Winter storm warnings were issued from Colorado through Illinois, with as much as a foot of snow expected in several areas.
Kelly Sugden, a National Weather Service meteorologist in Dodge City, Kan., said early Thursday morning that the storm was moving a bit slower than was previously forecast but that it was "starting to get back together."
"It's very active," Sugden said, noting the snowfall was mixed with lightning and sleet showers.
Sugden said Wednesday's highest snowfall total for the state was 6½ inches recorded in the tiny central town of Rozel. He said they were expecting heavy snow but not blizzard conditions. Still, he warned that the Interstate 70 corridor could see as much as 13 inches of snow with drifts adding to the danger for drivers.

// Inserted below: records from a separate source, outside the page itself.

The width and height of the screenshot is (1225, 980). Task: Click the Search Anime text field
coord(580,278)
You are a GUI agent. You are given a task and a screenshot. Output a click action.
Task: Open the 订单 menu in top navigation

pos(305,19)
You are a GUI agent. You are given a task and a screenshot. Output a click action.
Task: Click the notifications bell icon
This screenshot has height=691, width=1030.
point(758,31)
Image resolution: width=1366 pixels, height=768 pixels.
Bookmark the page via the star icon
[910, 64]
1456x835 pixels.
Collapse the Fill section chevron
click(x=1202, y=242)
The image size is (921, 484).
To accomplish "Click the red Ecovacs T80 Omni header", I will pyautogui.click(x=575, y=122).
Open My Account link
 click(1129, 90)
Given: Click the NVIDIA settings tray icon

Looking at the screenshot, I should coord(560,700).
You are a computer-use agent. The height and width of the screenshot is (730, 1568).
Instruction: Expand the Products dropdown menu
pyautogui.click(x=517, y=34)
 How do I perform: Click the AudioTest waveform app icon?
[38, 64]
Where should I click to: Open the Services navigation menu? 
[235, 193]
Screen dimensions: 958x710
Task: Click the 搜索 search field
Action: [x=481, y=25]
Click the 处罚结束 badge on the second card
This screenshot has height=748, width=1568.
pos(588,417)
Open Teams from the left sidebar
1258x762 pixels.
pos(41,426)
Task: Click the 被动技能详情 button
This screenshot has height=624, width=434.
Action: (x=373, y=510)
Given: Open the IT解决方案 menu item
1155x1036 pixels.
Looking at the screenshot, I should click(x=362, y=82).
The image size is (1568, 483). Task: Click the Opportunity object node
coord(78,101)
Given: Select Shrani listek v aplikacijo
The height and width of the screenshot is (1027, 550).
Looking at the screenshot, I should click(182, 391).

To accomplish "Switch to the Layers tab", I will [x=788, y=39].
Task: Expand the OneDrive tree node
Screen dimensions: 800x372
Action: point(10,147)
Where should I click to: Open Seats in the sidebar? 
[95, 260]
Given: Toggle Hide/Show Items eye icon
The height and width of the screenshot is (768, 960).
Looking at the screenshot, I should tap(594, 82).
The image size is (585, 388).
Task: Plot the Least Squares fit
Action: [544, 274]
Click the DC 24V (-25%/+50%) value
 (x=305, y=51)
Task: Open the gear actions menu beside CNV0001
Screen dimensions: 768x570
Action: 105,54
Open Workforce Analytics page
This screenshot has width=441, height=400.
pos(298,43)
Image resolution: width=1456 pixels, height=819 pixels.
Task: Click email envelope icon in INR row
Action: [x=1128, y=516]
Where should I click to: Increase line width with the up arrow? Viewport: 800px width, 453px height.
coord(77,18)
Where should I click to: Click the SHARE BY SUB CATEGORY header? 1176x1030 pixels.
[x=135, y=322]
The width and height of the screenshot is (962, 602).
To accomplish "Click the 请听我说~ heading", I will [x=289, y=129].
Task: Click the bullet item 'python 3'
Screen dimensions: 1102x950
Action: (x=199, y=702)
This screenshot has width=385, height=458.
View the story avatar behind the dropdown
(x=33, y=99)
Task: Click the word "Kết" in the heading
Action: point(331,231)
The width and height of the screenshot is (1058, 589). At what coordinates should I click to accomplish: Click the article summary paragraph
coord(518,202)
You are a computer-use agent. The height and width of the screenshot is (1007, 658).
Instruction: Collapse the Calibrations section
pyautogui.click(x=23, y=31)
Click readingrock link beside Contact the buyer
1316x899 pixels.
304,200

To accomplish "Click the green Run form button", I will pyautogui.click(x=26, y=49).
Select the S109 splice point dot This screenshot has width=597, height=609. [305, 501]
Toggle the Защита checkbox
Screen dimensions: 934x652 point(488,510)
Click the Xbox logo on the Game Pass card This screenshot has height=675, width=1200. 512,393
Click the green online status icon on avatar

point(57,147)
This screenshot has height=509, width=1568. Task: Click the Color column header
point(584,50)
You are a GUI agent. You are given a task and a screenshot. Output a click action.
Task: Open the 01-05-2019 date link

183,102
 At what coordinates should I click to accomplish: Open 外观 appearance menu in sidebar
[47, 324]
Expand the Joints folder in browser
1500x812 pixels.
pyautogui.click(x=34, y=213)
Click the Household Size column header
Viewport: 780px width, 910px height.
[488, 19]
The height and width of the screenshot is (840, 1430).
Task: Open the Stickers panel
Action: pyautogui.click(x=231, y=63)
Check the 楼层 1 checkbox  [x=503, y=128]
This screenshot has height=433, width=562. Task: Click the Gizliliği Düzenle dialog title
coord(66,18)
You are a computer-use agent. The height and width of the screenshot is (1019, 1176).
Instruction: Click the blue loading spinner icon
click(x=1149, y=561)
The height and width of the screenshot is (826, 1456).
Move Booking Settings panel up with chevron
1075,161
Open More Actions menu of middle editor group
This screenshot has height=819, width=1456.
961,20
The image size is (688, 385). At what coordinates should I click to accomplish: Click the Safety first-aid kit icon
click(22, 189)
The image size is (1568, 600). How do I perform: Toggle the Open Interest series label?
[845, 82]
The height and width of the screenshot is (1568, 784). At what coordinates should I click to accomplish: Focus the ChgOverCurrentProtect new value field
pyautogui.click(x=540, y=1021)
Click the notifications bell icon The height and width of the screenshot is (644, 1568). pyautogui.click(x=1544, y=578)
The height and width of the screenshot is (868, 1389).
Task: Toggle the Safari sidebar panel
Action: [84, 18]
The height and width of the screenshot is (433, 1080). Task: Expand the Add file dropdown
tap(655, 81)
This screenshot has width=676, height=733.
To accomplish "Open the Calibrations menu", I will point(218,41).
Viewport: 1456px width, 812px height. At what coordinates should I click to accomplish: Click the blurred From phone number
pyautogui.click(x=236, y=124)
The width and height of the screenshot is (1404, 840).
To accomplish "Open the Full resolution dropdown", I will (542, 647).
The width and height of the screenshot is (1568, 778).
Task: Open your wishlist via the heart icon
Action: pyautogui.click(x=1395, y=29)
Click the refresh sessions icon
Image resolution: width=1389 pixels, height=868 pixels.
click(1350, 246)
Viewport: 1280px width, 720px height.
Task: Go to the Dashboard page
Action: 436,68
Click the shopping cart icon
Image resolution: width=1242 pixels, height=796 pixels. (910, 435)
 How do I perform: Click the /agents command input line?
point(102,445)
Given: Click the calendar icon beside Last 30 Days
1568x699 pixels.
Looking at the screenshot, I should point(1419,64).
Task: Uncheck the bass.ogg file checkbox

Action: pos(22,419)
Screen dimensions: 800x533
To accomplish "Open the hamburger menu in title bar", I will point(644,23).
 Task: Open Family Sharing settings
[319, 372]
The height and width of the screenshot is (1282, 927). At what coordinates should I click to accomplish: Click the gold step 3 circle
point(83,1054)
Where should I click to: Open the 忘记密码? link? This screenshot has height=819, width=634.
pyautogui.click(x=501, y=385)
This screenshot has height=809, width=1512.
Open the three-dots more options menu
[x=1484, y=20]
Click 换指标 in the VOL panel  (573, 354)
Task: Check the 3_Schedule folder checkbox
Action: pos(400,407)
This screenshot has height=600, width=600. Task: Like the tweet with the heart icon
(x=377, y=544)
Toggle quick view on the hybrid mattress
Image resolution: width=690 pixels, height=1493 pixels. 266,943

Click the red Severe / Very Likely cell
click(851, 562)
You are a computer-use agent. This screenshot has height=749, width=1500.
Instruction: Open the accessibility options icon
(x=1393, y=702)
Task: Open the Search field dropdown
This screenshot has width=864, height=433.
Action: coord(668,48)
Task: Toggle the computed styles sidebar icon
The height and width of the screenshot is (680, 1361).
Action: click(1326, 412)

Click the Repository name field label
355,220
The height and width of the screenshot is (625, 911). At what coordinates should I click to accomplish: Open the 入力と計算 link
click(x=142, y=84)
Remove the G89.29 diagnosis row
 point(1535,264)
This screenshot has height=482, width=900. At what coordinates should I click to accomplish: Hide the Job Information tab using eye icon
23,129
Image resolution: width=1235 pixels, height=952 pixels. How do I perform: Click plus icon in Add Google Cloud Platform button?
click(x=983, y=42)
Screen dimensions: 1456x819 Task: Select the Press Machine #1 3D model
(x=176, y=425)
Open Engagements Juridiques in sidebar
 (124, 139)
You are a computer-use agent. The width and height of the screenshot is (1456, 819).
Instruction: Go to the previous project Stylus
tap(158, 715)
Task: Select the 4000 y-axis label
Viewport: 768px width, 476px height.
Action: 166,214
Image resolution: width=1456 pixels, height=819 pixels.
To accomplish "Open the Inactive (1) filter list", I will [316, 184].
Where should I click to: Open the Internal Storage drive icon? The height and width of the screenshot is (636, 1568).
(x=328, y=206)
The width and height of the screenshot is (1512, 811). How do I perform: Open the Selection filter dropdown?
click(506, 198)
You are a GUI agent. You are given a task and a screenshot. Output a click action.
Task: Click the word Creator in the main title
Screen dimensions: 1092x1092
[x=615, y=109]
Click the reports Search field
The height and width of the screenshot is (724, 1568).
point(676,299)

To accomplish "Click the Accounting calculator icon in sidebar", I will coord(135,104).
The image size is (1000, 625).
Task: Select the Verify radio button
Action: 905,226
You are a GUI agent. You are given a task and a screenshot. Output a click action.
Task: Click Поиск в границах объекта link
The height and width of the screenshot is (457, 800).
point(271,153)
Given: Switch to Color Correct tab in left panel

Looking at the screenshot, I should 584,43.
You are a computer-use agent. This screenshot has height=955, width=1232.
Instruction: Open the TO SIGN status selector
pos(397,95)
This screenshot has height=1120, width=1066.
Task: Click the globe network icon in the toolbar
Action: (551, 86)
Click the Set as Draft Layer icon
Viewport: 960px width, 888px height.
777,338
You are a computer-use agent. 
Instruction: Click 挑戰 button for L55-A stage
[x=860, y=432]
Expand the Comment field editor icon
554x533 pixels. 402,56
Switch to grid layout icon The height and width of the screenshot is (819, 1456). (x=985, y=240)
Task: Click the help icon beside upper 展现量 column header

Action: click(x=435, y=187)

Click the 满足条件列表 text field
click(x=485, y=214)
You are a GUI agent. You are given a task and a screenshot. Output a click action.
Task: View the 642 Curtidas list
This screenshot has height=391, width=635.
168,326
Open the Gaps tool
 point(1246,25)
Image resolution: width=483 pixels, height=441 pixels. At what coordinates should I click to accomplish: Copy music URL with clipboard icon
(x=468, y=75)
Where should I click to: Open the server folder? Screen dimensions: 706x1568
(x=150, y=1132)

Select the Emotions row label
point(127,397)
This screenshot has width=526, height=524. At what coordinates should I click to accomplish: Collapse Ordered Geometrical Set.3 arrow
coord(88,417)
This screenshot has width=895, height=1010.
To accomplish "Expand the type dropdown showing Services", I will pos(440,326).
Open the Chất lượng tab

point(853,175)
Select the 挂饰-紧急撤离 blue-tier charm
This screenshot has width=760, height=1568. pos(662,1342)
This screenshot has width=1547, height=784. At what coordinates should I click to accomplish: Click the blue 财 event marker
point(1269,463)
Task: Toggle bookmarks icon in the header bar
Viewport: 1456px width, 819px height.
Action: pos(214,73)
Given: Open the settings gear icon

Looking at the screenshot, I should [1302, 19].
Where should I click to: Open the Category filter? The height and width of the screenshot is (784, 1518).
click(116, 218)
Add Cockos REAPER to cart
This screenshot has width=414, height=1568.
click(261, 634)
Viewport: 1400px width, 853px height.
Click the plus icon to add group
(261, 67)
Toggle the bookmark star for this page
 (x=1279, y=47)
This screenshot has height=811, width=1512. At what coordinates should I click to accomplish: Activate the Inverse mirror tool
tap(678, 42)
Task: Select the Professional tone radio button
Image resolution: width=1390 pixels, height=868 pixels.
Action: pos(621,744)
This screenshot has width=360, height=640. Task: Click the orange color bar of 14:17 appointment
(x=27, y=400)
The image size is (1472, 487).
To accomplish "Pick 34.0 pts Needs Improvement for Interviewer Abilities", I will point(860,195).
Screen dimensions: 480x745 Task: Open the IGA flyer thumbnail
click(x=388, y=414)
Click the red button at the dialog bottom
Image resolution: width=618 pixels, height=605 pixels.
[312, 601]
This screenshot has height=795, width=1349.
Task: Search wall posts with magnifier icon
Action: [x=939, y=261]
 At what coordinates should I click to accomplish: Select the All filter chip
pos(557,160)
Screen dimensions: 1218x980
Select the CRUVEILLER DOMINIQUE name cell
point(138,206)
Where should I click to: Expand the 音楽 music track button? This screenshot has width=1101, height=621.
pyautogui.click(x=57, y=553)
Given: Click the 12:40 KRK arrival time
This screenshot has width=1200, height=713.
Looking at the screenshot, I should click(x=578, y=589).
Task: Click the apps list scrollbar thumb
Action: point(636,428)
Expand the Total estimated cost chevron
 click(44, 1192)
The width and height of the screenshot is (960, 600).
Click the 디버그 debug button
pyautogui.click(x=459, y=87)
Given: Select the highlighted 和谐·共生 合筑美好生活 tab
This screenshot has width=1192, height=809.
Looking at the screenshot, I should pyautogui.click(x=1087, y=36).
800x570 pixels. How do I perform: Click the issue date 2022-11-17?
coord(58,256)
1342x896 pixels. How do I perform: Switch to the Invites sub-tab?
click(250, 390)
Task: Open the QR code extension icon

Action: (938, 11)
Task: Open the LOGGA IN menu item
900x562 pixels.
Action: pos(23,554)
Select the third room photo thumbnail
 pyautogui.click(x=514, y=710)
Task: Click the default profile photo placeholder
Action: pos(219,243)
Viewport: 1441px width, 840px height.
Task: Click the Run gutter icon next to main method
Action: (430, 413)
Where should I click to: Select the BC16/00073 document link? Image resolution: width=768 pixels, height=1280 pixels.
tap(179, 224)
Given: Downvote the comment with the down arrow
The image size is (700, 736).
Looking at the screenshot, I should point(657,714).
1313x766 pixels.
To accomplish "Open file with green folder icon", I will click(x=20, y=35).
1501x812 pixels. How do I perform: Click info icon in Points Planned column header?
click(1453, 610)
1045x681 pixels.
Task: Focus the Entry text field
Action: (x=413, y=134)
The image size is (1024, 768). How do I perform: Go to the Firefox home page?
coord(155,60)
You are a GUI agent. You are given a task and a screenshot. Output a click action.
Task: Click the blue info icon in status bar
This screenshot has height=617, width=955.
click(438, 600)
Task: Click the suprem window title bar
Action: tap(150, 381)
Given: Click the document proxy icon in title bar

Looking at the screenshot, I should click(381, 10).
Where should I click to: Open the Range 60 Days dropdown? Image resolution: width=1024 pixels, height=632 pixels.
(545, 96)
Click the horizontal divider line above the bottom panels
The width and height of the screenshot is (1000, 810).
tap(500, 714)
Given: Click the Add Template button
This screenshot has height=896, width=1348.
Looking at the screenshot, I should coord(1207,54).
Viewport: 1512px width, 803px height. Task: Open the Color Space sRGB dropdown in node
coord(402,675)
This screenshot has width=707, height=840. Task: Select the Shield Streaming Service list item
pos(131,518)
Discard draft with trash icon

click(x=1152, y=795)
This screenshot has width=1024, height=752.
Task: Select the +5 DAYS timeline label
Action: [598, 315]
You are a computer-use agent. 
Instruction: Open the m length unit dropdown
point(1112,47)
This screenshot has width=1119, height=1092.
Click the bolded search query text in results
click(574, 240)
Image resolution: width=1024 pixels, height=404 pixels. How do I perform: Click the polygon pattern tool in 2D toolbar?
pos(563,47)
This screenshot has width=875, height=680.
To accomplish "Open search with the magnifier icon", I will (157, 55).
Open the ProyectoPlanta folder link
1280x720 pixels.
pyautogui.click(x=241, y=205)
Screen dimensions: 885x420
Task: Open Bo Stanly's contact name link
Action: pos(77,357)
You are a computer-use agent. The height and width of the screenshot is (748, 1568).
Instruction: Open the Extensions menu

Heavy snow was already falling in Colorado and western Kansas by midday Wednesday. In Oklahoma, roads were covered with a slushy mix of snow and ice that officials said caused a crash that killed an 18-year-old man.
Cody Alexander, 18, of Alex, Okla., died Wednesday when the pickup truck he was driving skidded out of control in slush on State Highway 19, crossed into oncoming traffic and was hit by a truck, the Oklahoma Highway Patrol said. The other driver was not seriously injured.
And in northern Arkansas a school bus crashed Wednesday afternoon on a steep, snowy country road, leaving three students and the driver with minor injuries. Pope County Sheriff Aaron Duval said the bus slid off a road on Crow Mountain, nearly flipping before it was stopped by trees at the roadside.
Officials feared the winter storm would be the worst in the Midwest since the Groundhog Day blizzard in 2011. A two-day storm that began Feb. 1, 2011, was blamed for about two dozen deaths and left hundreds of thousands without power, some for several days. At its peak, the storm created white-out conditions so intense that Interstate 70 was shut down across the entire state of Missouri.
Tim Chojnacki, spokesman for the Missouri Department of Transportation, said it planned to have salt trucks on the roads before the storm arrived in the Show-Me State in hopes that the precipitation would largely melt upon impact.
Much of Kansas was expected to get up to a foot of snow, which many rural residents welcomed after nearly a year of drought.
Jerry and Diane McReynolds spent part of Wednesday putting out more hay and straw for newborn calves at their farm near Woodston in north central Kansas. The storm made extra work, but Diane McReynolds said it would help their winter wheat, pastures and dried-up ponds.
"In the city you hear they don't want the snow and that sort of thing, and I am thinking, 'Yes, we do,' and they don't realize that we need it," she said. "We have to have it or their food cost in the grocery store is going to go very high. We have to have this. We pray a lot for it."
Meanwhile, a separate snow storm caught many drivers by surprise in California, leaving hundreds stranded on mountain highways. A 35-mile stretch of Highway 58 between Mojave and Bakersfield was closed Wednesday, and several school districts closed. No injuries were reported.
Schools also were closed in northern Arizona and Colorado with snow there. Mindy Crane, a spokeswoman for the Colorado Department of Transportation, said hundreds of plows had been deployed for what was expected to be one of the most significant snow storms of the season.
Just the threat of snow led to a series of shutdowns in the middle of the country. Kansas Gov. Sam Brownback closed state government from Thursday morning through Friday morning and urged residents to stay off the roads.